Coal closed his eyes. He had no idea what the consequences of his actions for ordering the droid to attack fellow cyborgs would be, but whatever they were, he’d face it after he had Jill back in his arms. Grim determination stilled his inner turmoil over disobeying orders. He’d die for Jill.
* * * * *
Jill kicked out at Barney Varel, her bare foot impacting with his thigh, and pain shot through her toes. Without boots on it hurt when she nailed him. The man grunted but didn’t release her arm.
“Knock it off, you little hellion. You look like your mother but you act just like your father.”
“Let me go,” she twisted hard, attempting to free her wrist from the bruising grip he had on her.
“Put your damn thumb on the scanner.”
“You already tore a handful of my hair out, you bastard!”
“It was just a few strands. The bank is waiting for the second verification.” His hold tightened, drawing a cry of pain from her, and forced the electronic pad closer. “Do it or I swear I’ll kn
ock out some of your teeth. I want access to that account.”
“Fine.” She ceased her struggles, jammed her thumb down on the pad, and winced when the needle pierced her skin to draw blood to take a DNA sample.
The scanner beeped to verify her identity. The captain released her wrist and lunged for her when she tried to spin away to put distance between them. His fingers dug into her hair at the base of her neck, fisting a handful of it, and shoved the scanner in front of her face. Her back ended up pressed against his torso.

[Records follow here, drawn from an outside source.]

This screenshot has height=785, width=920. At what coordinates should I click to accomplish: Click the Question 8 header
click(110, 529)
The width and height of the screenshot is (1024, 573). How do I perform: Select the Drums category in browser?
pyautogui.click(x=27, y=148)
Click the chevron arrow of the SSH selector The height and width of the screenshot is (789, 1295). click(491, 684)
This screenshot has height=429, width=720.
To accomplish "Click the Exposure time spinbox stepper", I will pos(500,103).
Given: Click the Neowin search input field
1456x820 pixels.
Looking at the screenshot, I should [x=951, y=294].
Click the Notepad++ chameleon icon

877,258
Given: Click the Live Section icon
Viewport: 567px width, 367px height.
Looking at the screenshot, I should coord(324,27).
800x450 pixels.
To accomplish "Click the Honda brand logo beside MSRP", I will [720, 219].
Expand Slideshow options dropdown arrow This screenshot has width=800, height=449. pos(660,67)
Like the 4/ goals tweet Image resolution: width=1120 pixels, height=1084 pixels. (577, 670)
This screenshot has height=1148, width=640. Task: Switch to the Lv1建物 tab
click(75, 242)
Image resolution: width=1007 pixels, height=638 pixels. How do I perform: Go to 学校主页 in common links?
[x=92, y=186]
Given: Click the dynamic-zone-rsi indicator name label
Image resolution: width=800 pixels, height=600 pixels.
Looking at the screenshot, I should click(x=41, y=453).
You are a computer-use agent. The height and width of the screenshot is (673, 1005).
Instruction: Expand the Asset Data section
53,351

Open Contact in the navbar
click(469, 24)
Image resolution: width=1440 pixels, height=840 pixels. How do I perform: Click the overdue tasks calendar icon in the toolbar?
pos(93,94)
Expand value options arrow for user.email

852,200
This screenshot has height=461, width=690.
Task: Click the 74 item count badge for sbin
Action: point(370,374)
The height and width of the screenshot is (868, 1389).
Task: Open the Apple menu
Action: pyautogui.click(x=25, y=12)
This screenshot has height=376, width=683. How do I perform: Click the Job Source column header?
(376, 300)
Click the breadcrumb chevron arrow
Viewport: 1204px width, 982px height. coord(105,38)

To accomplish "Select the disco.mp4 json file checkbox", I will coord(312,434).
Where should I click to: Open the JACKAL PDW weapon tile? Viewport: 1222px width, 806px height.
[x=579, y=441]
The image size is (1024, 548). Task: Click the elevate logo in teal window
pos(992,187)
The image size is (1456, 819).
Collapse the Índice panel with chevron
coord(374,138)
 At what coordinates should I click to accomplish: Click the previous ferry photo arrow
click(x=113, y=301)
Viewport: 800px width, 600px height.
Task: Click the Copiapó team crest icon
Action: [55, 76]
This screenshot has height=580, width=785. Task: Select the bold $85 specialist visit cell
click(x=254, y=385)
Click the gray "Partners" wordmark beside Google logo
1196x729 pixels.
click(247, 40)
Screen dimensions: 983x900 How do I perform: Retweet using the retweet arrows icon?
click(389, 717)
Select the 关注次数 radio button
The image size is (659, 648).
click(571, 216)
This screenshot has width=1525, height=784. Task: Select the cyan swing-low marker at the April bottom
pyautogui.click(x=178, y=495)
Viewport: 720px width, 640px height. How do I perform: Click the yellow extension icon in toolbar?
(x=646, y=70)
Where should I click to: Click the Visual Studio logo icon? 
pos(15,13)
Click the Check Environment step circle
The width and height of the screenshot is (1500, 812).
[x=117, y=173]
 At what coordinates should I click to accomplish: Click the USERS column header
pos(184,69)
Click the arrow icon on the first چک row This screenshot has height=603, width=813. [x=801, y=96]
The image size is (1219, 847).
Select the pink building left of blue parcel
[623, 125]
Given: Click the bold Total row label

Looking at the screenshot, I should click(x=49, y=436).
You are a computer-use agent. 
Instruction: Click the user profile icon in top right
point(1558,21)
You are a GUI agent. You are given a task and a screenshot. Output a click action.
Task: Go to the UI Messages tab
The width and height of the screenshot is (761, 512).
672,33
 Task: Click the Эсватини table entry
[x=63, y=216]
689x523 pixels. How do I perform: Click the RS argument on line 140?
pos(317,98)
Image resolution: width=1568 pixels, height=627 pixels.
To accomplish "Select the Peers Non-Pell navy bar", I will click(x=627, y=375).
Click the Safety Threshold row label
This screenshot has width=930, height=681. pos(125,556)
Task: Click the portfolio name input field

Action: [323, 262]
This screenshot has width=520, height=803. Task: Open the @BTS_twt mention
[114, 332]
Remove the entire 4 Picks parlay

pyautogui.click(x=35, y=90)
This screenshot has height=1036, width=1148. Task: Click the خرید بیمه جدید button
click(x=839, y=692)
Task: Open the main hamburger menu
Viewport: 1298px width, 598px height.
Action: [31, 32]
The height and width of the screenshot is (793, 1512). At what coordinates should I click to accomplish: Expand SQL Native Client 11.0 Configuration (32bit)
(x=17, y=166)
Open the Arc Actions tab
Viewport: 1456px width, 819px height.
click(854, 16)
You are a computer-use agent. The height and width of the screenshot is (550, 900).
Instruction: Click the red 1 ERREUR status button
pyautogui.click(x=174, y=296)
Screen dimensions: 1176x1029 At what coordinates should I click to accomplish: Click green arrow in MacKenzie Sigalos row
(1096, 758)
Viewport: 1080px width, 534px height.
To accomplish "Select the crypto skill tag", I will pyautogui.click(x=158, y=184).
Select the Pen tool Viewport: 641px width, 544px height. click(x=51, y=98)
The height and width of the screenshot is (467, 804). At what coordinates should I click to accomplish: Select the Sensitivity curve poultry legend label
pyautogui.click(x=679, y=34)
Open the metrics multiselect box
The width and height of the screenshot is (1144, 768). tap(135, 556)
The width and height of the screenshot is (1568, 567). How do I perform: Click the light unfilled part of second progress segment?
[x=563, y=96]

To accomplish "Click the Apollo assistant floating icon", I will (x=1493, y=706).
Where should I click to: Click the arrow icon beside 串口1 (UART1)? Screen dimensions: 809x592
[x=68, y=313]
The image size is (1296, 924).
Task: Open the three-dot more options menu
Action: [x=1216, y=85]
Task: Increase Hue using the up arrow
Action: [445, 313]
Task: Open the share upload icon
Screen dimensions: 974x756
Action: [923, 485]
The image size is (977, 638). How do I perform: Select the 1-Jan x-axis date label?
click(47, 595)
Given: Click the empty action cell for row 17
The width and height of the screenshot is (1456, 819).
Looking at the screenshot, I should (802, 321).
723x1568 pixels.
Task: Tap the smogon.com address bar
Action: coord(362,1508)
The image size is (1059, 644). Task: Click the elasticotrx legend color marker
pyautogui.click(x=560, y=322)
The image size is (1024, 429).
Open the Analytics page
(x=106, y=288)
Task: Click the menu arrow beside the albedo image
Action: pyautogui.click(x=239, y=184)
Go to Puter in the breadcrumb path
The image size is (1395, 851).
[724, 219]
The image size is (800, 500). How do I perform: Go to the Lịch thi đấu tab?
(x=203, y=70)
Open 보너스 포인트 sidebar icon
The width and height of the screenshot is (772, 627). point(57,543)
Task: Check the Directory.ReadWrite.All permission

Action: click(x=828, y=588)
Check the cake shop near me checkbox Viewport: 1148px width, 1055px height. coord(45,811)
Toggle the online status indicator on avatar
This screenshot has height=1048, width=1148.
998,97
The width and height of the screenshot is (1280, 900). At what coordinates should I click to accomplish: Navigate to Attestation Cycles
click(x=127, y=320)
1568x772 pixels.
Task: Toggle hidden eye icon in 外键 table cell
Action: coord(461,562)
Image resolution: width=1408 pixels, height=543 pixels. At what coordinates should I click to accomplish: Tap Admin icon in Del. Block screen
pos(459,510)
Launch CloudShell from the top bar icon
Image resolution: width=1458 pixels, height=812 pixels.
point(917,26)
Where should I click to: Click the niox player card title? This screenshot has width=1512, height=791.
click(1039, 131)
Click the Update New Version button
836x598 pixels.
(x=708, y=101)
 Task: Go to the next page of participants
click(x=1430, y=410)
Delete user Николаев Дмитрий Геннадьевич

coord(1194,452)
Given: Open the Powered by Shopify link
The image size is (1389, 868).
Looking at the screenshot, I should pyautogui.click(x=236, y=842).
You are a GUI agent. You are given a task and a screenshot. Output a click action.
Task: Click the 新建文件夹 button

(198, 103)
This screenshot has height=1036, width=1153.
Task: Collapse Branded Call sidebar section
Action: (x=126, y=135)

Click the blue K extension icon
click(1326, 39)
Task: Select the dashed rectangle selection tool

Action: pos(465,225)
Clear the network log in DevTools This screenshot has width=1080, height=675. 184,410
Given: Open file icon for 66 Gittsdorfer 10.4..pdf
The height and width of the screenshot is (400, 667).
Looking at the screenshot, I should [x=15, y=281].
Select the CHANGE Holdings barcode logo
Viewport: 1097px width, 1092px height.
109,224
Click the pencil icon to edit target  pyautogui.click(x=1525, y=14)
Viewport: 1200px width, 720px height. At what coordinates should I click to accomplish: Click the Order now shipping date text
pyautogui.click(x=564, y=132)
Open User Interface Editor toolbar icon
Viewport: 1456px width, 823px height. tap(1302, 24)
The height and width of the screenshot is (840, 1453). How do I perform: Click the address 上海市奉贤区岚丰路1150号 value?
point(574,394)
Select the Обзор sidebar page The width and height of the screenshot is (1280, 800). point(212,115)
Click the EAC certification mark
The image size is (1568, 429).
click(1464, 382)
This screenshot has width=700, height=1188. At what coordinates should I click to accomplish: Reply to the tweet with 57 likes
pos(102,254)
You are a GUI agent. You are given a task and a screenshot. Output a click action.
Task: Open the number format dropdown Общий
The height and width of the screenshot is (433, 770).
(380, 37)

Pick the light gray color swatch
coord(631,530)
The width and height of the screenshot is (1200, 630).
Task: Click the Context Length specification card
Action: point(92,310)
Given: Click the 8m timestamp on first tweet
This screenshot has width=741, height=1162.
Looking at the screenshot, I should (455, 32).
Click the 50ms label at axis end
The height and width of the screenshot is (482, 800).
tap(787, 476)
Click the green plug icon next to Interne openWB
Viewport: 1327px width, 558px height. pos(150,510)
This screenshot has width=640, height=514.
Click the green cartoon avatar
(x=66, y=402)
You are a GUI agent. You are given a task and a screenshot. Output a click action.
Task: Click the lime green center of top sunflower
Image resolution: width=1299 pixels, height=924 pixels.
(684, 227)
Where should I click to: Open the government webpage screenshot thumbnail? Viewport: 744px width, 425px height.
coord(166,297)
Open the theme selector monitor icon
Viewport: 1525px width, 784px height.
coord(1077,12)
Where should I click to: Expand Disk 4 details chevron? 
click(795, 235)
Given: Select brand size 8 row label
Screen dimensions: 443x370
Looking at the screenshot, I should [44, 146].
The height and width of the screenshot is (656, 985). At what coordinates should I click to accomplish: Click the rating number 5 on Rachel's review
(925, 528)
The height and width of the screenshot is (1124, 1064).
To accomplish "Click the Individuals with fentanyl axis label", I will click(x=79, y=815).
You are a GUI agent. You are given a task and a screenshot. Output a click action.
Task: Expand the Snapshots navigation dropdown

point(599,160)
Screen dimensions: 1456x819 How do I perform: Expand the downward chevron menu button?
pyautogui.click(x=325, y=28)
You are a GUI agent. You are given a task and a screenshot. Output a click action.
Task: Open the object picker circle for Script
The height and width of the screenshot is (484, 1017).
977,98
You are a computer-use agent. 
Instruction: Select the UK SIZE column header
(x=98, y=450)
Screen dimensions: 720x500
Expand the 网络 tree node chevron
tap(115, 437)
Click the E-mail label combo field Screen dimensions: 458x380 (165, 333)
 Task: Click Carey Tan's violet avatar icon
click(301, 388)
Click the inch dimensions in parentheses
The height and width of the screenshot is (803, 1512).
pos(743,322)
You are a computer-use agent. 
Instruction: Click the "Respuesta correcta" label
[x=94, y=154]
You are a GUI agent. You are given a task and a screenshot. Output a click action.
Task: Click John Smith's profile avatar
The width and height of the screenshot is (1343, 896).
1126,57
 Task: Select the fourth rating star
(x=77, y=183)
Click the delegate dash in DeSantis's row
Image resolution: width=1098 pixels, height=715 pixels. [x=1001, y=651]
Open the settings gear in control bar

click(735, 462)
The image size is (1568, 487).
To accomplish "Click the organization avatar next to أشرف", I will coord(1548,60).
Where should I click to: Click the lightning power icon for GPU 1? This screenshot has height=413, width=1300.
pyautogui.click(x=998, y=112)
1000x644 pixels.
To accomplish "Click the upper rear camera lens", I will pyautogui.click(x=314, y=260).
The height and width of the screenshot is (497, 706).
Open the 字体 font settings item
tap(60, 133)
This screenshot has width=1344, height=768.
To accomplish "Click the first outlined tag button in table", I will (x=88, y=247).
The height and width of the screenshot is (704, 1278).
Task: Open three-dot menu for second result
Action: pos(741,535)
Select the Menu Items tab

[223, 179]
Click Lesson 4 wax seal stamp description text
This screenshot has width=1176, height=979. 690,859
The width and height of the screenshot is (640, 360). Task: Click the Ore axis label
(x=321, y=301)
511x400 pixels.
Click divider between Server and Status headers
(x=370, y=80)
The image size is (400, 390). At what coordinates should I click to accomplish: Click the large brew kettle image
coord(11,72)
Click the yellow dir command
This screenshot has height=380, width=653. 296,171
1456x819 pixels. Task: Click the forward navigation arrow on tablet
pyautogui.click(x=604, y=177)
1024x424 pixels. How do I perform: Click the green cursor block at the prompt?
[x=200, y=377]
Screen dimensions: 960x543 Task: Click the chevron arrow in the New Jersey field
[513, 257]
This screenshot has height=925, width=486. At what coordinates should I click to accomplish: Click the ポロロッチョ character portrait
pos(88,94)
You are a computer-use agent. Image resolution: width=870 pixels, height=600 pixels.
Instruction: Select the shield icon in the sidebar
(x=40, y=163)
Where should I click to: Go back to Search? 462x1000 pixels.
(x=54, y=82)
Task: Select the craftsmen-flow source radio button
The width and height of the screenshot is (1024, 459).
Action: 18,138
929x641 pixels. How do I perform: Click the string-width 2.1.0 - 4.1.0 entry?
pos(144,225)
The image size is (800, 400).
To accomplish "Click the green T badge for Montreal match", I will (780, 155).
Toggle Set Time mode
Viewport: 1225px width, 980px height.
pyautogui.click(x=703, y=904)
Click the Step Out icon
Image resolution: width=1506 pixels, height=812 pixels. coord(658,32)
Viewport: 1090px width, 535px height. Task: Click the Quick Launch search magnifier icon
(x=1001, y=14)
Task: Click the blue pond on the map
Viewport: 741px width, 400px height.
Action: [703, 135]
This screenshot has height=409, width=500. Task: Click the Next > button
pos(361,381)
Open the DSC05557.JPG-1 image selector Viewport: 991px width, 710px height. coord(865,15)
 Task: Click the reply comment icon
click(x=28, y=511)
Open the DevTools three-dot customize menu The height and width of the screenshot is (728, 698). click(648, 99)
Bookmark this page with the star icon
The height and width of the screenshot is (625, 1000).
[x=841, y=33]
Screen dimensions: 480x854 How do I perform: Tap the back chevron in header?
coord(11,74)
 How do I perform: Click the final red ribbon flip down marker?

“Look into the damn thing and don’t you dare blink. I’m really getting pissed off at you.”
“Screw you.”
“If you don’t stop fighting me, you will not enjoy the consequences. Remember your dear ex-husband? Your father told me what he did to you. Want a repeat?”
Jill went utterly still. He didn’t say it but he implied he’d rape her. Her eyes widened and she looked at the center of the pad, not blinking. She didn’t care about her father’s money but she hated Varel enough to try to take a stand against him getting a single credit though it wasn’t worth him hurting her that severely.
A red light blinded her for an instant and then the pad beeped again. Varel laughed, giving her a vicious push forward. Jill stumbled, nearly collapsed to her knees, but managed to stay on her feet. She walked to the other side of the quarters, as far as she could get from the vile man. Once there she glared at him, put her back to the wall, and tensed to attack him if he came at her.
Varel’s full attention remained on the electric pad while he punched in commands. He grinned widely and looked super pleased at whatever the device displayed.
“Sweetheart, you’ve made me a happy man.”
“You got what you wanted. Please leave.”
“Don’t you enjoy my company?”
Jill rubbed her throbbing thumb. “No.”
“Do you know what I’m going to call you?” He didn’t wait for a response. “My bitchy little banker.”
Jill held her tongue. The guy had gone from anger to being annoyingly happy now that he’d gotten what he wanted from her. She didn’t want to anger him again. She just wanted him to leave her alone in the room.